Work instructions: Exact repetition of the data below is required.

Provided information:
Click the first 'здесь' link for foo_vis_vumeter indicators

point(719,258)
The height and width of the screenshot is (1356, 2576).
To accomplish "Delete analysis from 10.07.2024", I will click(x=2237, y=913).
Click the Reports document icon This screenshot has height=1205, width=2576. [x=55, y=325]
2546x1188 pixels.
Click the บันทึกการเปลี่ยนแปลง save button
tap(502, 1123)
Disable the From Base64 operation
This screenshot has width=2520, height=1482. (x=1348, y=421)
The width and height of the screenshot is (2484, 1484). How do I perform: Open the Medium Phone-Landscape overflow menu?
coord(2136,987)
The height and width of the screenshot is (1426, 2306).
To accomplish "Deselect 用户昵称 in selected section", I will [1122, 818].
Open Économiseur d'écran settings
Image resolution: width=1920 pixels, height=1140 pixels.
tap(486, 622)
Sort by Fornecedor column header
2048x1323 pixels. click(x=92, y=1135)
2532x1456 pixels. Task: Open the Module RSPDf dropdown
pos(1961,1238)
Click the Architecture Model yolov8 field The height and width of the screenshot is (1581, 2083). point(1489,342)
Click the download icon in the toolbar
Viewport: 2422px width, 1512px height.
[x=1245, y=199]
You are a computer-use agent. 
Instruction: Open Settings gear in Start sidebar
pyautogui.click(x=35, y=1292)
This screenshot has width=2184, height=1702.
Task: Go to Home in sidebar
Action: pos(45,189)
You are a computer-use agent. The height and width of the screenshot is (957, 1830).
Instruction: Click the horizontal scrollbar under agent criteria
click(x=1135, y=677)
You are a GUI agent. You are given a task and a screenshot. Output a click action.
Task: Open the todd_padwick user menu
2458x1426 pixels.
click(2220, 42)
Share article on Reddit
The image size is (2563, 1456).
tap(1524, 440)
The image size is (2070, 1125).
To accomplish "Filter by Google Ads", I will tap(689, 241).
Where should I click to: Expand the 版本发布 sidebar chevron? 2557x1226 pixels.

Answer space:
Click the first 'здесь' link for foo_vis_vumeter indicators

point(719,258)
The height and width of the screenshot is (1356, 2576).
To accomplish "Delete analysis from 10.07.2024", I will click(x=2237, y=913).
Click the Reports document icon This screenshot has height=1205, width=2576. [x=55, y=325]
2546x1188 pixels.
Click the บันทึกการเปลี่ยนแปลง save button
tap(502, 1123)
Disable the From Base64 operation
This screenshot has width=2520, height=1482. (x=1348, y=421)
The width and height of the screenshot is (2484, 1484). How do I perform: Open the Medium Phone-Landscape overflow menu?
coord(2136,987)
The height and width of the screenshot is (1426, 2306).
To accomplish "Deselect 用户昵称 in selected section", I will [1122, 818].
Open Économiseur d'écran settings
Image resolution: width=1920 pixels, height=1140 pixels.
tap(486, 622)
Sort by Fornecedor column header
2048x1323 pixels. click(x=92, y=1135)
2532x1456 pixels. Task: Open the Module RSPDf dropdown
pos(1961,1238)
Click the Architecture Model yolov8 field The height and width of the screenshot is (1581, 2083). point(1489,342)
Click the download icon in the toolbar
Viewport: 2422px width, 1512px height.
[x=1245, y=199]
You are a computer-use agent. 
Instruction: Open Settings gear in Start sidebar
pyautogui.click(x=35, y=1292)
This screenshot has width=2184, height=1702.
Task: Go to Home in sidebar
Action: pos(45,189)
You are a computer-use agent. The height and width of the screenshot is (957, 1830).
Instruction: Click the horizontal scrollbar under agent criteria
click(x=1135, y=677)
You are a GUI agent. You are given a task and a screenshot. Output a click action.
Task: Open the todd_padwick user menu
2458x1426 pixels.
click(2220, 42)
Share article on Reddit
The image size is (2563, 1456).
tap(1524, 440)
The image size is (2070, 1125).
To accomplish "Filter by Google Ads", I will tap(689, 241).
Where should I click to: Expand the 版本发布 sidebar chevron? 2557x1226 pixels.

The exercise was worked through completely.